Founded as the Scindia Shipyard, it was built by industrialist Walchand Hirachand as a part of The Scindia Steam Navigation Company Ltd. Walchand selected Visakhapatnam as a suitable location for the construction of the yard and took possession of the land in November 1940. The foundation stone for the shipyard was laid by Dr. Rajendra Prasad on 21 June 1941, who was at that time the acting Congress President.

The first ship to be constructed fully in India after independence was built at the Scindia Shipyard and named Jal Usha.
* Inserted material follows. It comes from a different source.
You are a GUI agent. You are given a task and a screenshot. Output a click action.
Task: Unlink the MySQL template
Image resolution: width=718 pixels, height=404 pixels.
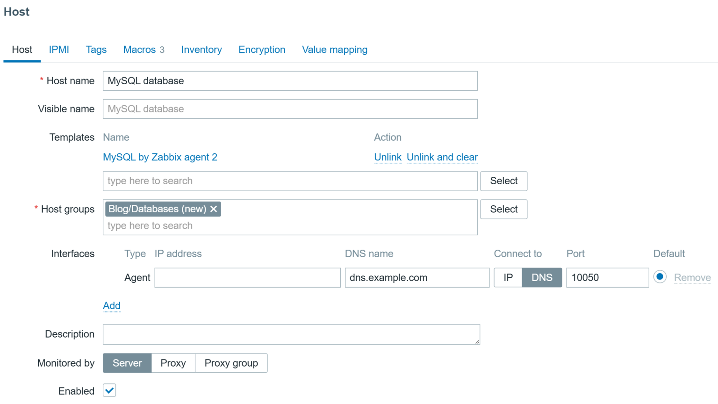pyautogui.click(x=388, y=157)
It was launched in 1948 by Jawaharlal Nehru at a ceremony where the families of Seth Walchand Hirachand, late Narottam Morarjee, and Kilachand Devchand, the partners of Scindia Shipyard, were present along with other dignitaries and industrialists.

Walchand died in 1953, and the Scindia Shipyard continued to operate successfully under the next of kin of the founders. However, in 1961 the shipyard was nationalised and renamed Hindustan Shipyard Limited (HSL).

In 2010, HSL was transferred from the Ministry of Shipping to the Ministry of Defence.

In 2022, Hindustan Shipyard Limited registers highest value of production in its history. the value of production from shipbuilding remained at ₹613 crore marking it as the highest value of production recorded from shipbuilding division in the history of the shipyard.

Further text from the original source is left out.